Null values in either x or w are omitted:

>>> df = pl.DataFrame({"x": [0.0, None, 1.0], "w": [1.0, 1.0, 3.0]})
>>> df.select(weighted_mean("x", "w")).item()
0.75
oi_tools.stats.weighted_rank(
x: str | Expr | int | float,
w: str | Expr | int | float,
*,
ties: Literal['arbitrary', 'average'] = 'average',
) Expr

Compute the weighted quantile rank of an expression.

Parameters:
  • x (str | Expr | int | float) – The values to rank.

  • w (str | Expr | int | float) – The weights associated with each value.

  • ties (Literal['arbitrary', 'average']) –

    How to handle assigning quantiles in the case of ties:

    • "arbitrary": break ties arbitrarily,

    • "average": assign each unit the average rank of all units with the same x value.

Returns:

A Polars expression producing ranks in (0, 1).

Return type:

pl.Expr

Examples

>>> df = pl.DataFrame({"x": [1.0, 2.0], "w": [1.0, 3.0]})
>>> df.select(weighted_rank("x", "w")).to_series().to_list()
[0.125, 0.625]

Notes

Behavior is undefined if w contains null values.

oi_tools.stats.weighted_variance(
x: str | Expr | int | float,
w: str | Expr | int | float,
*,
weight_type: Literal['frequency', 'precision'],
ddof: int = 1,
) Expr

Compute the weighted variance of an expression.

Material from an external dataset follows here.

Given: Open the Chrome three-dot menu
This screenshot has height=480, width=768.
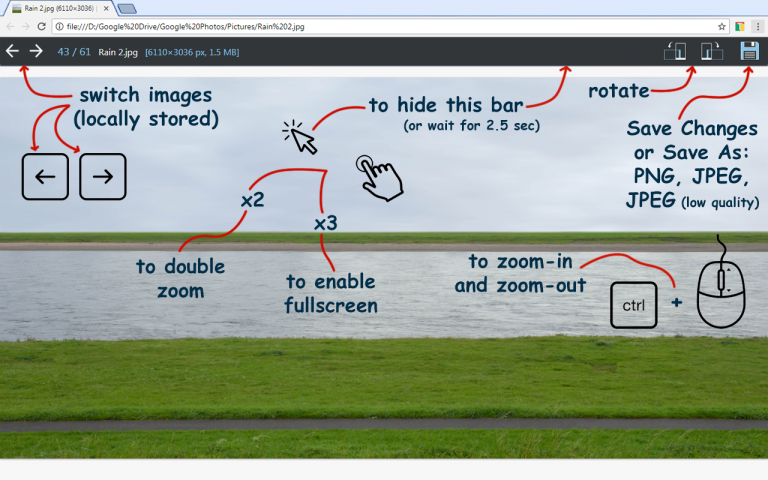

Rows where either x or w is null are omitted. See the documentation for np.cov for more.

Parameters:
  • x (str | Expr | int | float) – The expression.

  • w (str | Expr | int | float) – Weights.

  • weight_type (Literal['frequency', 'precision']) – See func:weighted_covariance.

  • ddof (int)

Returns:

The weighted variance.

Return type:

pl.Expr

Examples

>>> df = pl.DataFrame({"x": [0.0, 1.0, 2.0], "w": [1.0, 3.0, 1.0]})
>>> df.select(weighted_variance("x", "w", weight_type="frequency")).item()
0.5
>>> df = pl.DataFrame({"x": [0.0, 1.0, 2.0], "w": [1.0, 2.0, 1.0]})
>>> df.select(weighted_variance("x", "w", weight_type="precision")).item()
0.8